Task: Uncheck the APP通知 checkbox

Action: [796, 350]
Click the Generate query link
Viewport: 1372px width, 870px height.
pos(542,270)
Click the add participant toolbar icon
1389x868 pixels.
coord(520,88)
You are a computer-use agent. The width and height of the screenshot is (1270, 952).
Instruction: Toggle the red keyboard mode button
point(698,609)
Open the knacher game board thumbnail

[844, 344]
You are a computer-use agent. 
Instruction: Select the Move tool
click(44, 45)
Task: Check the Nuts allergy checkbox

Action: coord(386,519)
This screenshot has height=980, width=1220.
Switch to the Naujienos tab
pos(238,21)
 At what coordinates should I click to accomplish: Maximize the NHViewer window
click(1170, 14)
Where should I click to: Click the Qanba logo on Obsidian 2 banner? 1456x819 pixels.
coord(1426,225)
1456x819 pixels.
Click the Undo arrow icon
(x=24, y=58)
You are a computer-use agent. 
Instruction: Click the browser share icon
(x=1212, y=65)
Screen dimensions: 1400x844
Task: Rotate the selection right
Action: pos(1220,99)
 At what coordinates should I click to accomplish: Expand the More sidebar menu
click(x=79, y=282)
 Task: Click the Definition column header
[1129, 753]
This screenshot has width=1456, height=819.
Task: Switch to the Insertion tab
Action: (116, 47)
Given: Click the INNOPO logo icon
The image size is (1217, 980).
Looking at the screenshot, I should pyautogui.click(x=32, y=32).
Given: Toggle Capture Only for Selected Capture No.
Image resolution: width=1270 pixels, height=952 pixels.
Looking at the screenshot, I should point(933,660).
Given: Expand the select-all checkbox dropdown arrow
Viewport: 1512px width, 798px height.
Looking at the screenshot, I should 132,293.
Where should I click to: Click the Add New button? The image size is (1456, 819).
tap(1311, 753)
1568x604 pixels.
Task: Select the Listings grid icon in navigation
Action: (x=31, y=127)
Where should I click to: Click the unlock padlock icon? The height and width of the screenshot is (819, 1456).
+===+
◆ ABOUT THIS TASK ◆
Every entry, written out exactly, is what the response should contain.

◆ TASK RESPONSE ◆
Task: Uncheck the APP通知 checkbox

Action: [796, 350]
Click the Generate query link
Viewport: 1372px width, 870px height.
pos(542,270)
Click the add participant toolbar icon
1389x868 pixels.
coord(520,88)
You are a computer-use agent. The width and height of the screenshot is (1270, 952).
Instruction: Toggle the red keyboard mode button
point(698,609)
Open the knacher game board thumbnail

[844, 344]
You are a computer-use agent. 
Instruction: Select the Move tool
click(44, 45)
Task: Check the Nuts allergy checkbox

Action: coord(386,519)
This screenshot has height=980, width=1220.
Switch to the Naujienos tab
pos(238,21)
 At what coordinates should I click to accomplish: Maximize the NHViewer window
click(1170, 14)
Where should I click to: Click the Qanba logo on Obsidian 2 banner? 1456x819 pixels.
coord(1426,225)
1456x819 pixels.
Click the Undo arrow icon
(x=24, y=58)
You are a computer-use agent. 
Instruction: Click the browser share icon
(x=1212, y=65)
Screen dimensions: 1400x844
Task: Rotate the selection right
Action: pos(1220,99)
 At what coordinates should I click to accomplish: Expand the More sidebar menu
click(x=79, y=282)
 Task: Click the Definition column header
[1129, 753]
This screenshot has width=1456, height=819.
Task: Switch to the Insertion tab
Action: (116, 47)
Given: Click the INNOPO logo icon
The image size is (1217, 980).
Looking at the screenshot, I should pyautogui.click(x=32, y=32).
Given: Toggle Capture Only for Selected Capture No.
Image resolution: width=1270 pixels, height=952 pixels.
Looking at the screenshot, I should point(933,660).
Given: Expand the select-all checkbox dropdown arrow
Viewport: 1512px width, 798px height.
Looking at the screenshot, I should 132,293.
Where should I click to: Click the Add New button? The image size is (1456, 819).
tap(1311, 753)
1568x604 pixels.
Task: Select the Listings grid icon in navigation
Action: (x=31, y=127)
Where should I click to: Click the unlock padlock icon? The height and width of the screenshot is (819, 1456).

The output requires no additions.